#### SELECTED TEXT:
+++

I would have stood between the stove and the exit like a rabid German Shepard until we came to an agreement.  But thats just me.  If he didn't have the authority to "Okay" the fix, he would have been on the phone to someone that could.  I absolutely HATE fixing other peoples screw up when they are supposed to be the "Pro".


----------



## brogsie (Nov 16, 2011)

I would put a stop on the check. Deduct the cost of the new baffle then send him a new check with the receipt for the new baffle. Why would you pay him when he broke your stove?


----------



## ScotO (Nov 16, 2011)

brogsie said:
			
		

> I would put a stop on the check. Deduct the cost of the new baffle then send him a new check with the receipt for the new baffle. Why would you pay him when he broke your stove?


+1 brogsie....agreed!!


----------



## leeave96 (Nov 16, 2011)

I'm sorry for your stove problems.  I get this kind of crap from most dealers (and I really support a dealer if they are on the stick) these days.  You have given another testimonial for Woodstock stoves and why folks commend their support.

Best of luck,
Bill


----------



## Loco Gringo (Nov 17, 2011)

Scotty Overkill said:
			
		

> brogsie said:
> 
> 
> 
> ...


+2 Dont take that crap. Do you get paid for not doing YOUR job? Buy a brush and rods then DIY.


----------



## jonwright (Nov 17, 2011)

Heh...you guys are funny.  I've just remodeled my house and after 2 years of having to do this with various sub-contractors I'm kinda wore out with this kind of bull.

You kids are right.  I'm not going to put up with this, I ordered another baffle (before I saw the thing on getting your own ceramic) and it's going to cost me about $50. 

Actually my wife wasn't happy about that either.  She volunteered she's off her meds and ready to fight with someone - I told her better him than me.  :D

I'll be informing him that he will receive another check minus $55.  Stop payment fee is $30 so financially it's about a wash (as it generally is).

+++

#### GIVEN DATA:
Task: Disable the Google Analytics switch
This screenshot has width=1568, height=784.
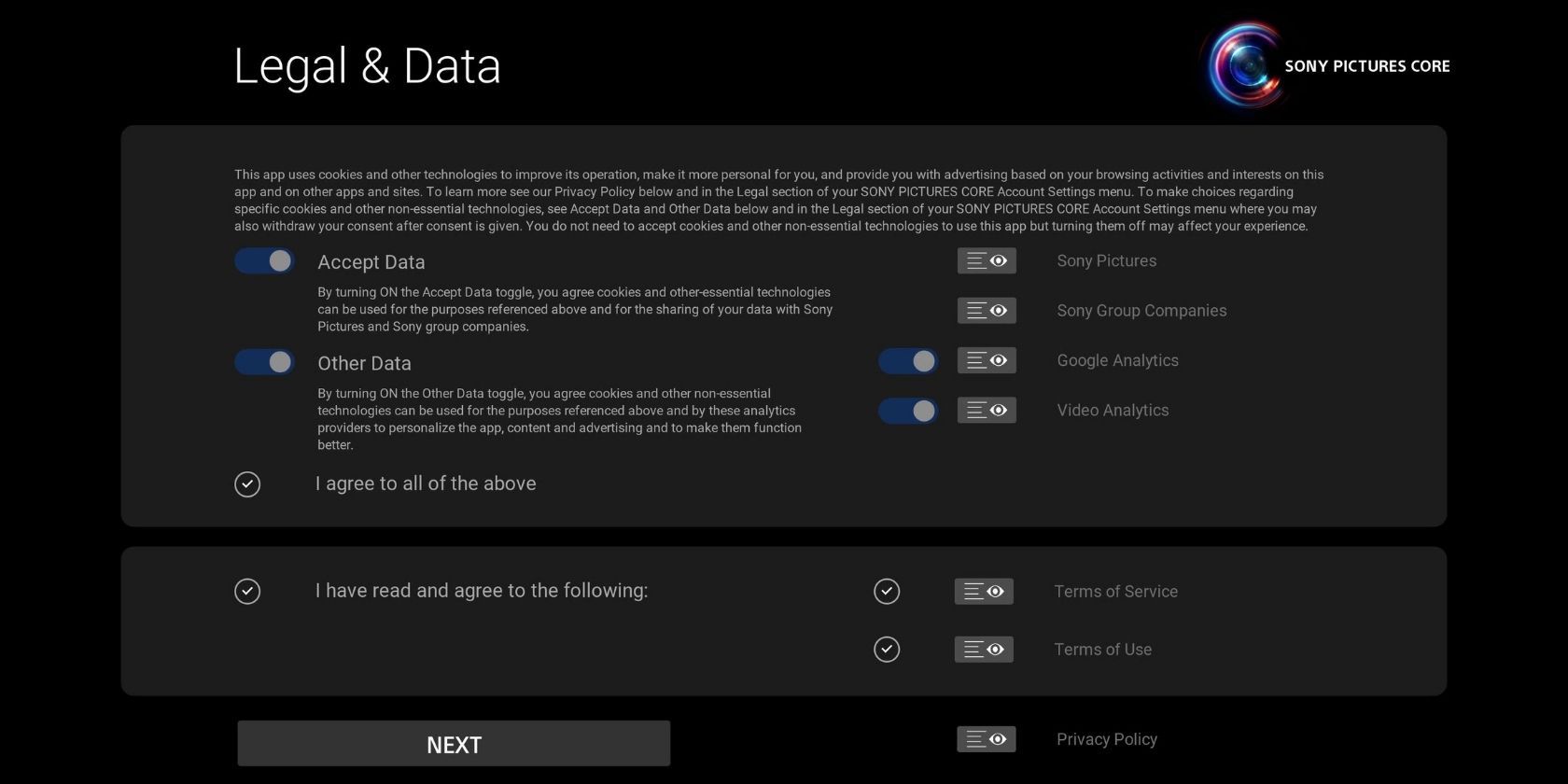Action: (x=907, y=360)
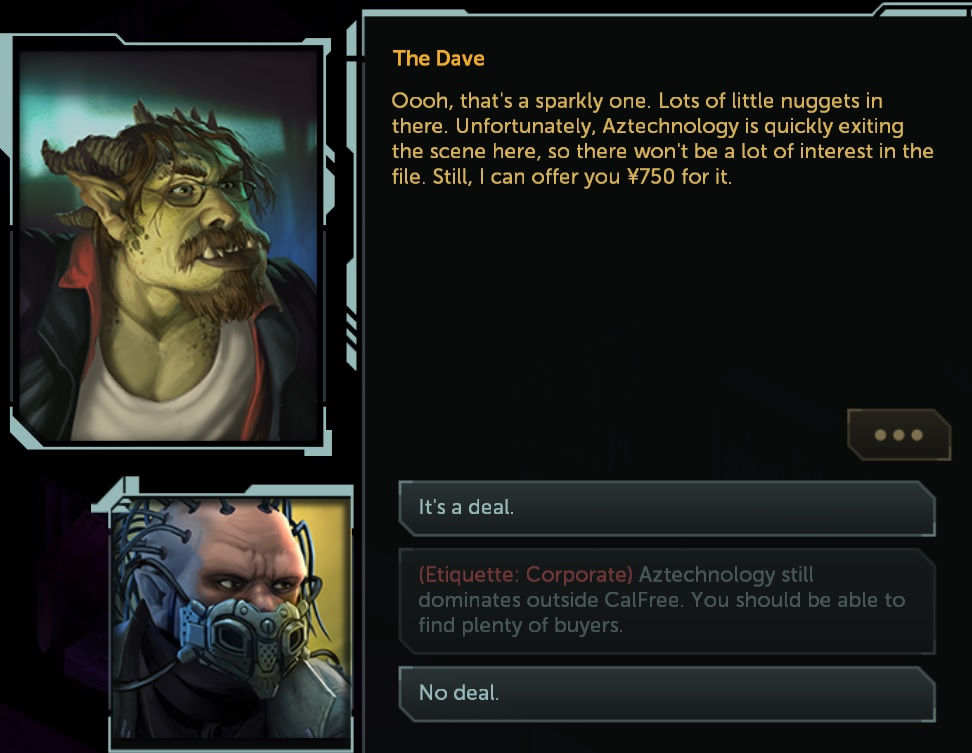Viewport: 972px width, 753px height.
Task: Click "find plenty of buyers" option text
Action: tap(520, 625)
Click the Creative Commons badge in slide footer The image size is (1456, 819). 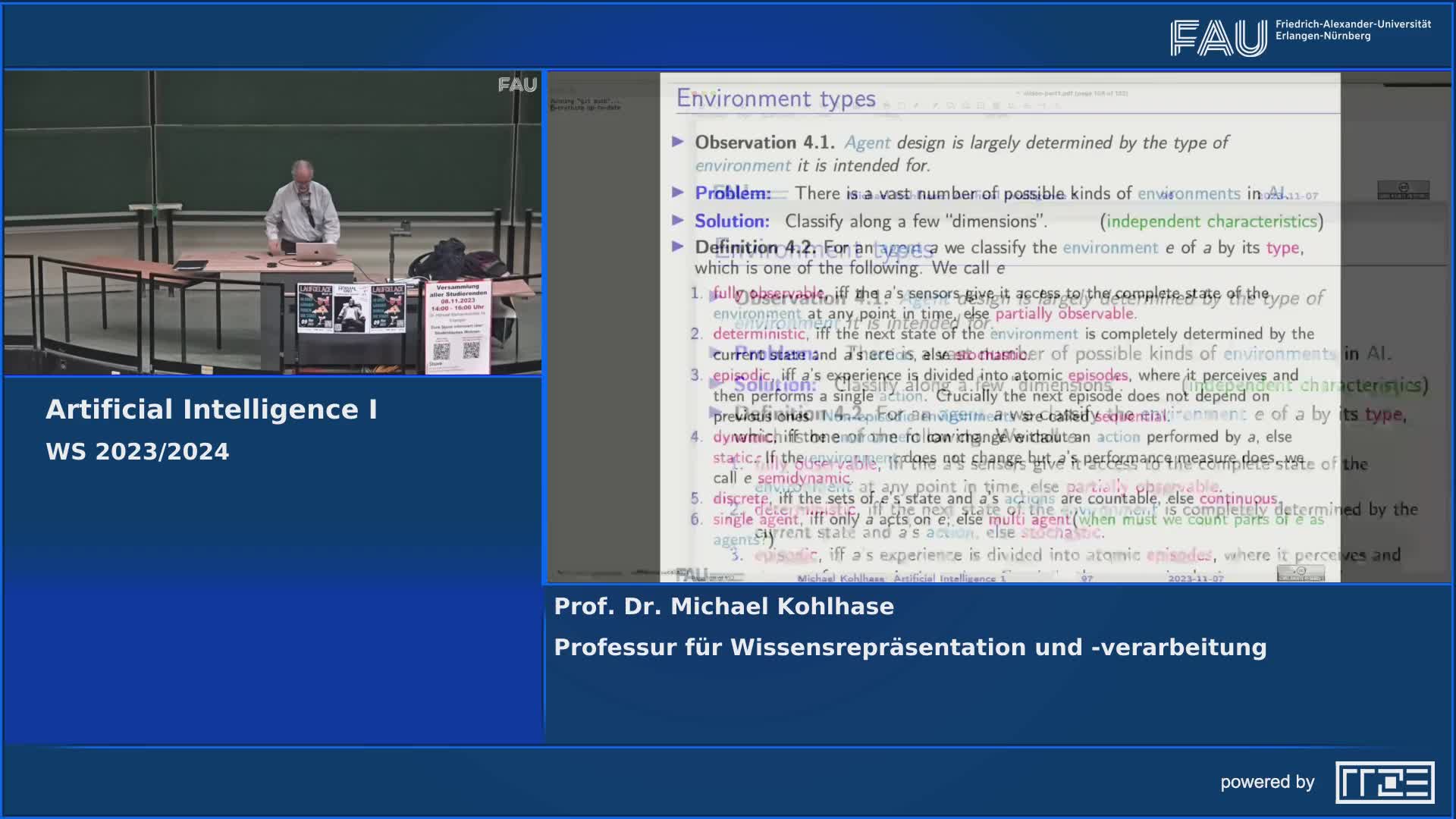1301,573
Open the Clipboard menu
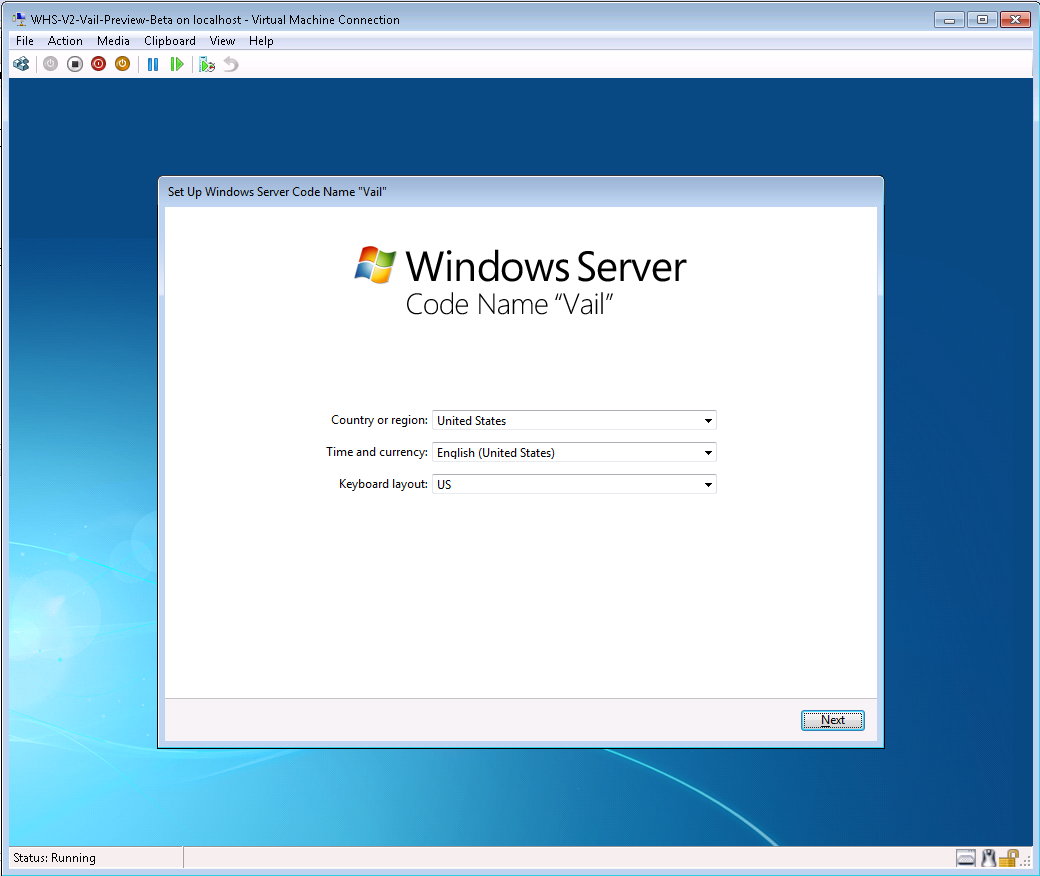The width and height of the screenshot is (1040, 876). point(170,41)
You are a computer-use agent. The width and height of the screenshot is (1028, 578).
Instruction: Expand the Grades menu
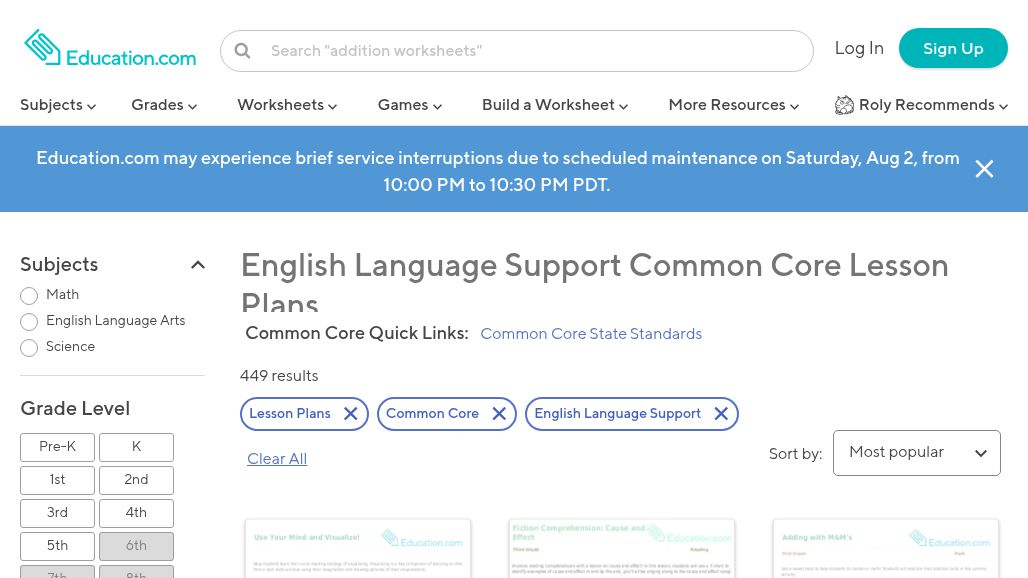pyautogui.click(x=164, y=105)
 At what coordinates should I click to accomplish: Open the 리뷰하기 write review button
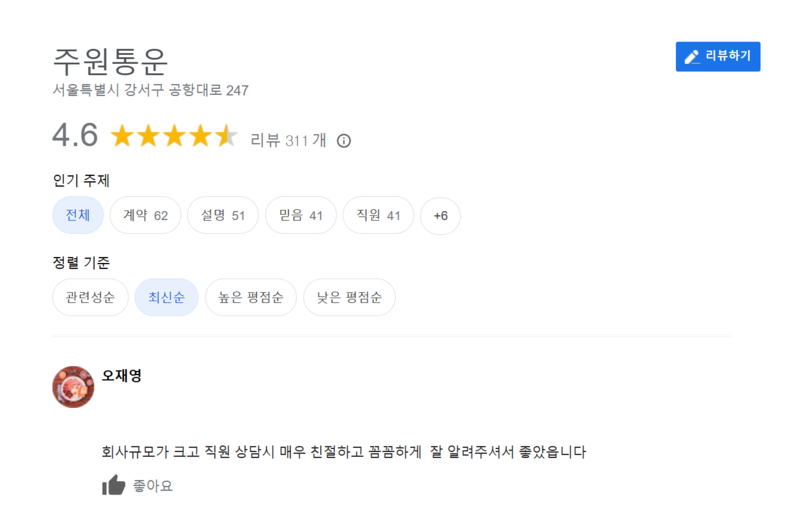718,56
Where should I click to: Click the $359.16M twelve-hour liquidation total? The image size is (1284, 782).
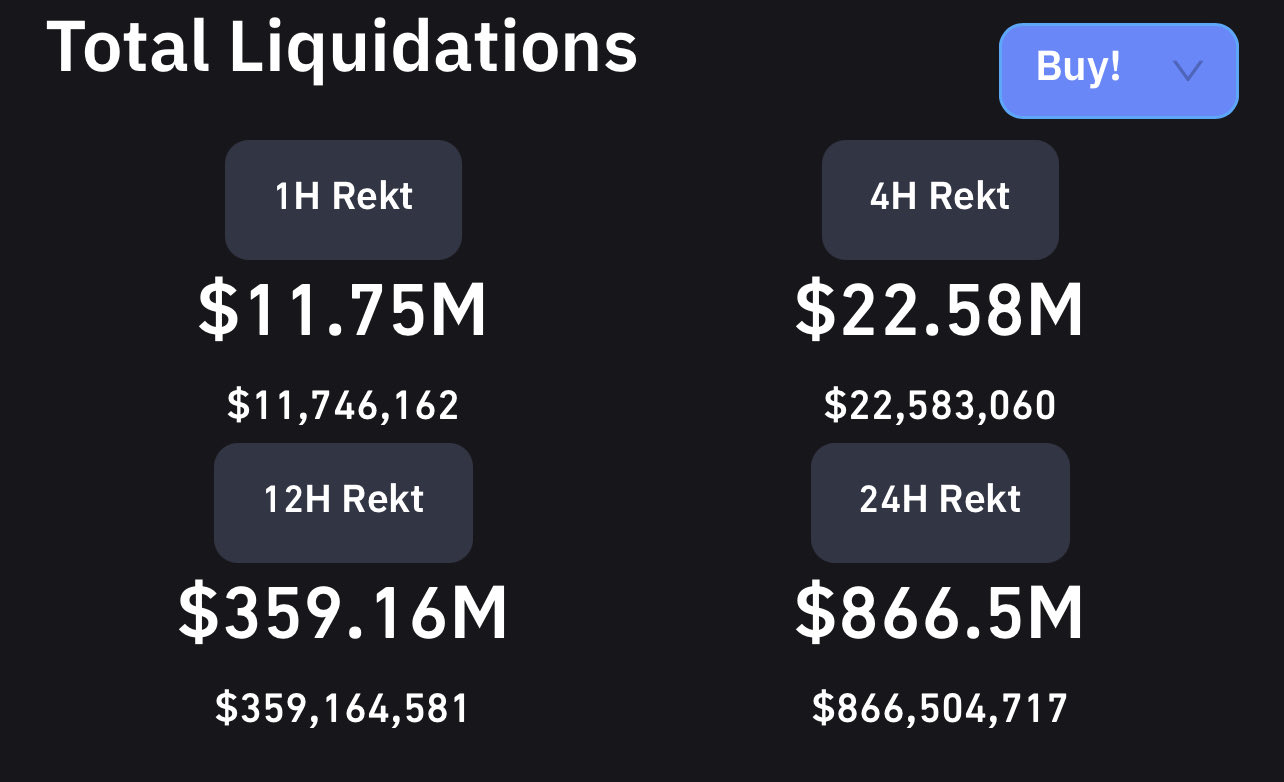coord(343,613)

+++

#### DIRECTIONS:
a - In the records, write out again everything from the line with "Where should I" through the end of the records, requests included, but multiply each coordinate in the answers by 2.05 and round to whole numbers, halves up. Leave the pictures out.
b - Carry on the forum thread about the dealer who broke the stove baffle, starting right after its last post.
These records are unrelated to the forum thread about the broken stove baffle.

#### ANSWERS TO THE EXERCISE:
a -
Where should I click to: Click the $359.16M twelve-hour liquidation total? The image size is (1284, 782).
coord(703,1257)

b -
But by now it's the principle of the thing.  It's about principalities.

And, um...wow.  quick search and I found a ceramic board (maybe too small, but nonetheless).  Too bad I went ahead and ordered a replacement from a hearth store.  Know now....

http://www.ebay.com/itm/CERAMIC-SOL...738?pt=LH_DefaultDomain_0&hash=item2eb40cab22


----------



## jonwright (Nov 17, 2011)

BTW:  DIY is good, and I'm all for it and not afraid of it.  For me it's a matter of time.  I have 5 kids....weekends I'm usually chasing them around somewhere.  I have to pick the DIY jobs that I can accomplish by when it needs to be done.  So this weekend is putting the axle back under my truck (assuming I have time) that's been sitting up for 3 weeks as an example.


----------



## Jim Buckhorn (Nov 17, 2011)

Matter of time, indeed!  A happy division of labor is supposed to be the solution. Good luck on your car repair.


----------



## Shadow&Flame (Nov 17, 2011)

Sounds very familiar...it just makes you tired all over to get the same run 
around from these people.  Sounds like you had to deal with Congo as well...


----------



## jonwright (Nov 17, 2011)

Yup and yup.  Haven't heard back from Congo folks at all. 

BTW - I also have a FirePlace Xtrordinaire.  Royal Hearth in Bryant sells them and they are no better if not totally worse.  Bought the unit from my brother-in-law in NW Ark (not where I ordered the HS parts).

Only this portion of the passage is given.